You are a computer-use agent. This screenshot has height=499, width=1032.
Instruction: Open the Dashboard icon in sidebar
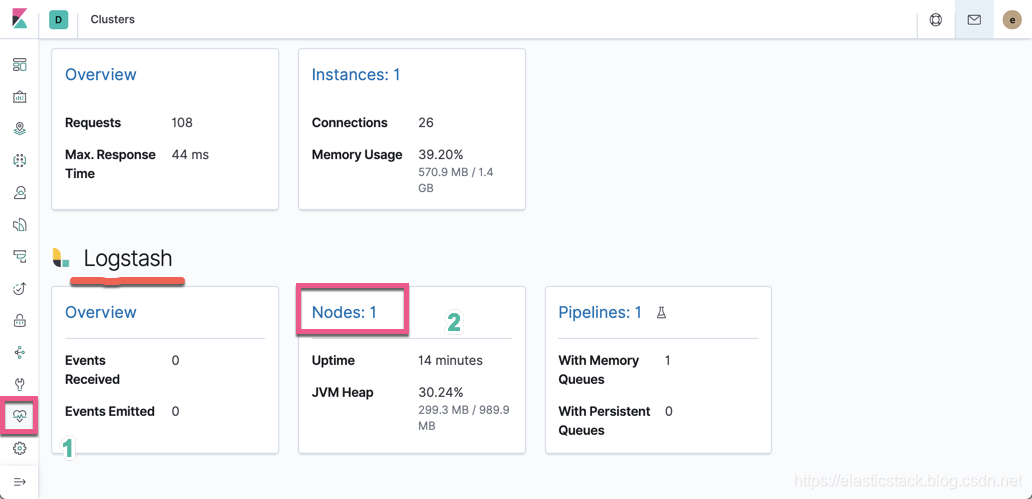pyautogui.click(x=20, y=65)
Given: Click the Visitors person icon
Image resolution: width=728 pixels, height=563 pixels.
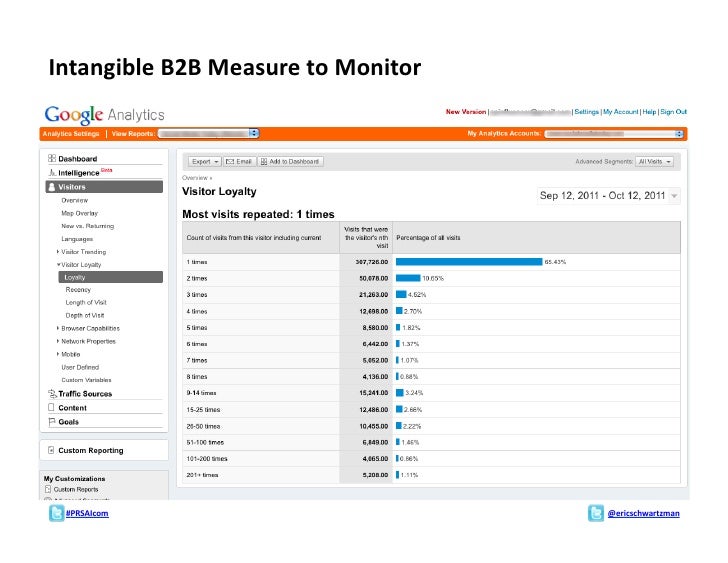Looking at the screenshot, I should [52, 187].
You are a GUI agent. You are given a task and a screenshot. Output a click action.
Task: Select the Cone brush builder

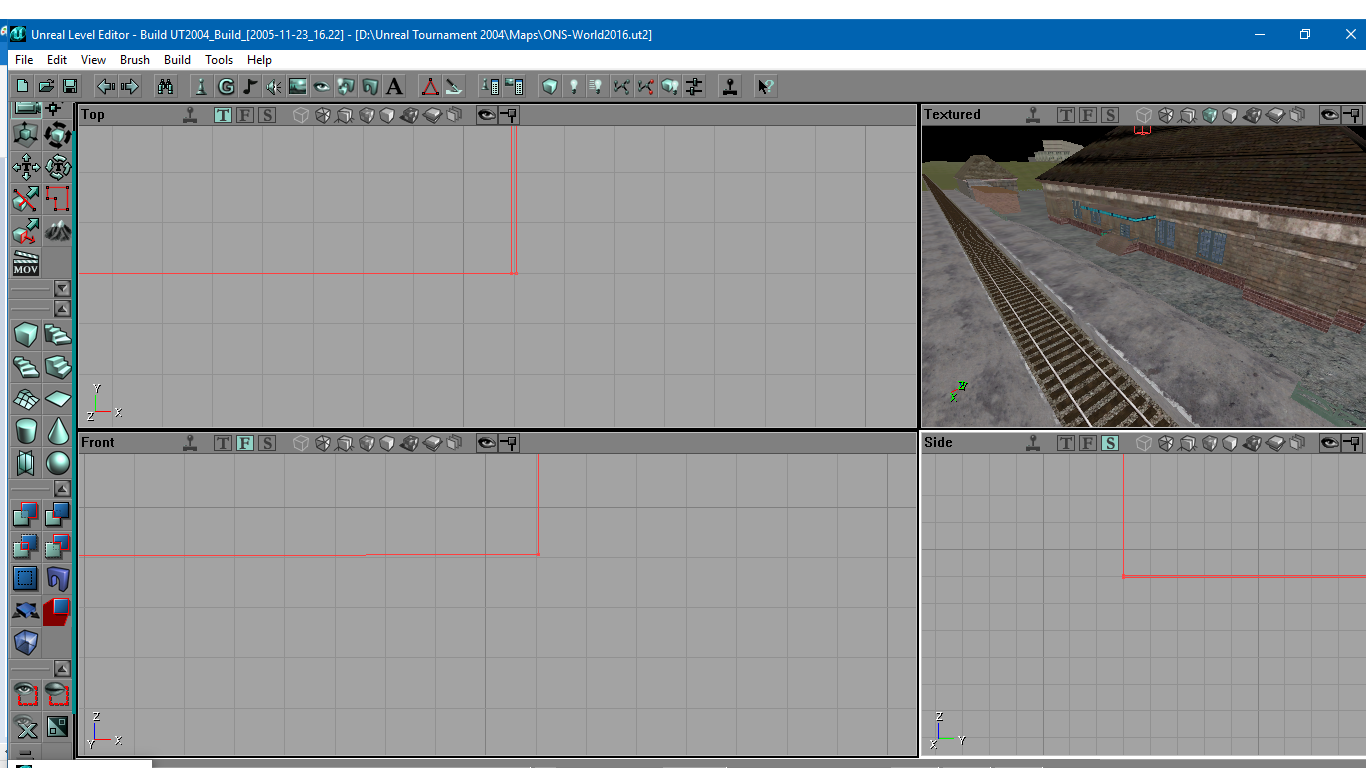[58, 430]
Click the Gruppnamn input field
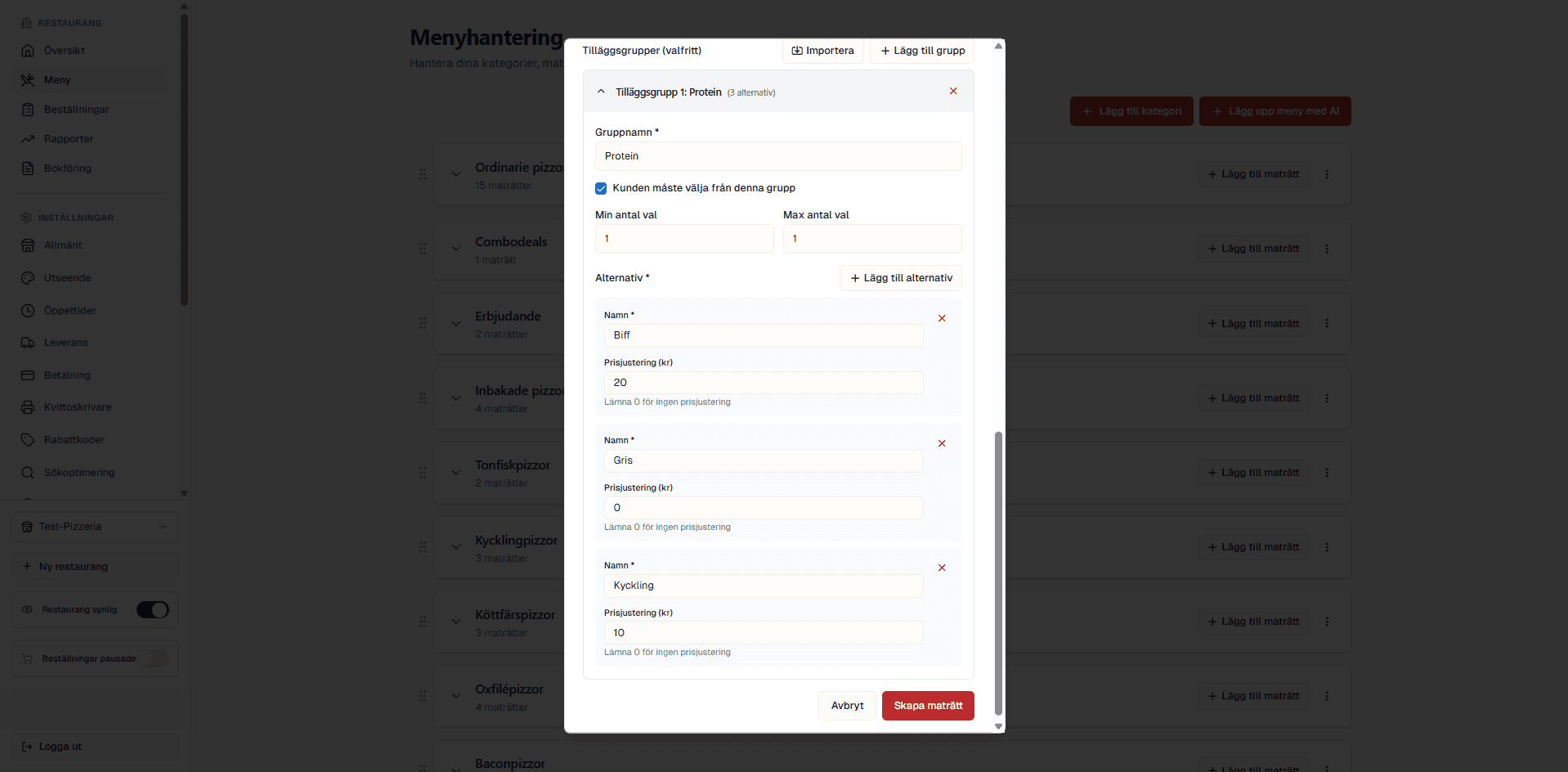Viewport: 1568px width, 772px height. click(x=778, y=156)
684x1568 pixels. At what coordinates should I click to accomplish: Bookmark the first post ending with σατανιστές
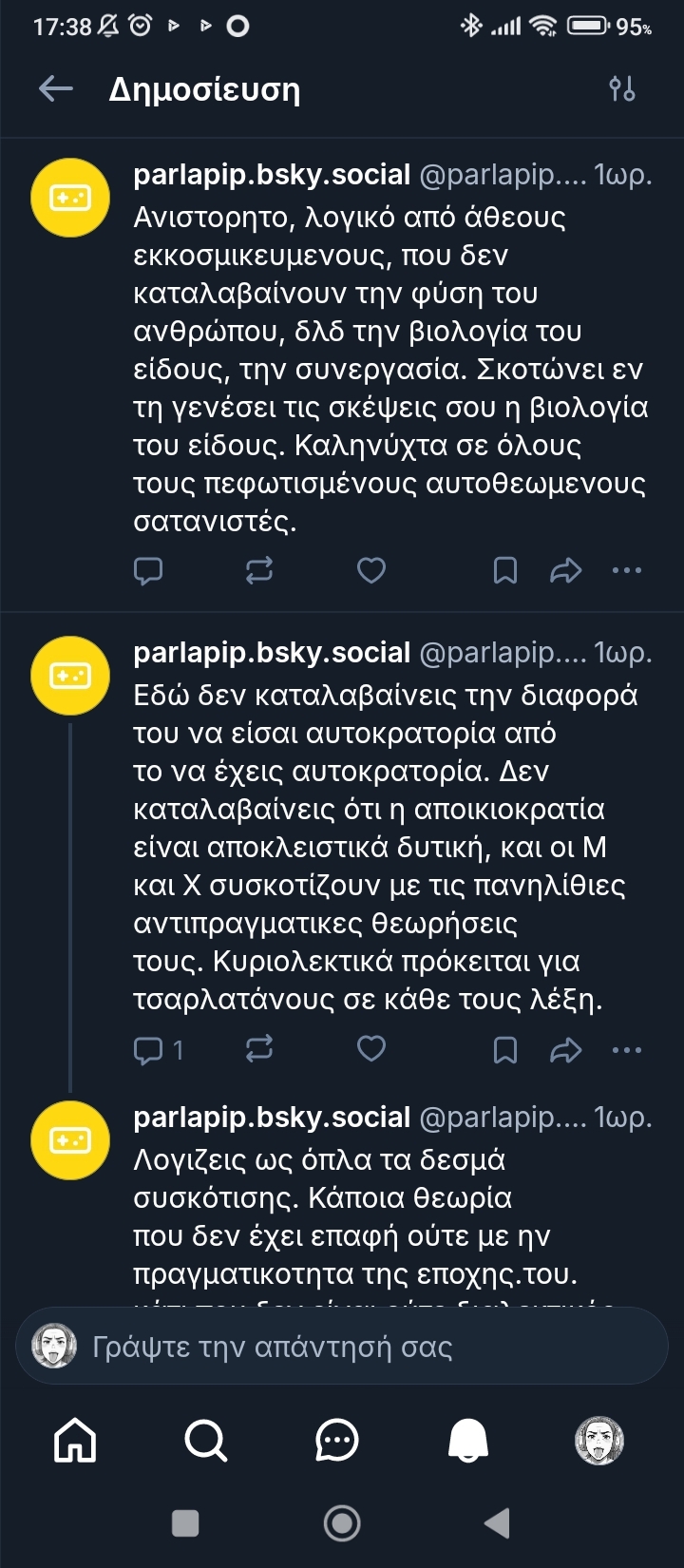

-*-

The entries above must be restated exactly in the answer, and the pictures left out.

▸ Response to the task:
You are a computer-use agent. This screenshot has height=499, width=1032.
Instruction: Open the Dashboard icon in sidebar
pyautogui.click(x=20, y=65)
Given: Click the Visitors person icon
Image resolution: width=728 pixels, height=563 pixels.
Looking at the screenshot, I should [52, 187].
You are a GUI agent. You are given a task and a screenshot. Output a click action.
Task: Select the Cone brush builder

[58, 430]
Click the Gruppnamn input field
Viewport: 1568px width, 772px height. click(x=778, y=156)
684x1568 pixels. At what coordinates should I click to accomplish: Bookmark the first post ending with σατανιστές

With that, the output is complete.